Patients who said they would undergo the procedure again did not have a statistically significant increase in functional improvement. Although we saw a difference of 24 points between the 2 groups regarding their DASH scores, there was no statistically significant difference in postoperative DASH scores in patients that were and those that were not satisfied secondary to the high standard deviation of scores. This is likely due to the small sample size of the series. However, it is interesting to note that despite not having statistically significant improvement in function demonstrated by DASH scores, most patients would undergo the procedure again and were satisfied with their outcomes. On average, patients who have a preoperative DASH score of 50 have moderate difficulty with regular daily activity activities and a moderate amount of daily pain. When this score goes down to 25 after surgery, patients only have mild difficulty with regular daily activities and a mild amount of daily pain. However, there is a statistically significant difference in preoperative and postoperative VAS scores in patients that are satisfied and patients that are not satisfied at the time of the survey and between patients that would undergo and patients that would not undergo the procedure again. This demonstrates a positive correlation between satisfied patients and decrease in pain level.

There are several limitations to this study. One such limitation is the small sample size of the patients. Because DRUJ total arthroplasty is not a common procedure, we hope to continue collecting data at our center while more such procedures are completed to strengthen the results of our data. There was also inconsistent follow-up among patients that may have potentially skewed our data. Although a major subset of our patients (75%) was reached for a prospective survey, this was still a small sample size.
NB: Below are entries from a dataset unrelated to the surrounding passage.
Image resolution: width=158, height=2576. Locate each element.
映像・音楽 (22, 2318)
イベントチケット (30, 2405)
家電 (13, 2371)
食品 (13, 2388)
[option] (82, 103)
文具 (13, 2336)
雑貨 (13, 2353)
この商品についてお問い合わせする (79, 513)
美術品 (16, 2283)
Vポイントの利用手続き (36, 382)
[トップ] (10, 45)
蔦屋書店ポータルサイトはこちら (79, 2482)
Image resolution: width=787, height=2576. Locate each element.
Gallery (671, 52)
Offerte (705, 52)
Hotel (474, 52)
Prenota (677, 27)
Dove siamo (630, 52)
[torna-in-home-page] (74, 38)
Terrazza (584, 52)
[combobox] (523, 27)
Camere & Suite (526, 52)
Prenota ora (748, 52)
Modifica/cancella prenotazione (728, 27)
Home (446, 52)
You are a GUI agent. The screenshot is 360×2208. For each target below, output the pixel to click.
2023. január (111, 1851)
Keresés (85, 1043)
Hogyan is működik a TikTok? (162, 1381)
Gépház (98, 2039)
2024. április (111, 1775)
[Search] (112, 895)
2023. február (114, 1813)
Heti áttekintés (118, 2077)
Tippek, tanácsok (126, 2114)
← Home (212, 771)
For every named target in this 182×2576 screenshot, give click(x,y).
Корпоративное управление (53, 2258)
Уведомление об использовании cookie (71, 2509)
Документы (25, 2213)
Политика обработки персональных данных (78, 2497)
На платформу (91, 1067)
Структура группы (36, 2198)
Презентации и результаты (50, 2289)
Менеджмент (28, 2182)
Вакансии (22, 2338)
Despite the small sample size in our study, we have shown positive outcomes in terms of decrease in pain, improvement in function via DASH evaluation, good range of motion in the plane of pronation and supination, and subjective patient satisfaction, in addition to a 100% survival rate of the prosthesis. The DRUJ arthroplasty prosthesis is a viable alternative to prior DRUJ salvage procedures.

Acknowledgments

The authors wish to thank Deborah H. Warren, RN, CRCC, Foundation for Orthopaedic Research and Education and Peter Simon, PhD, Foundation for Orthopaedic Research and Education and Department of Medical Engineering, College of Engineering and Morsani College of Medicine, University of South Florida for their contributions to the collection and analysis of the data.

Footnotes

Declaration of interests: No benefits in any form have been received or will be received by the authors related directly to this article.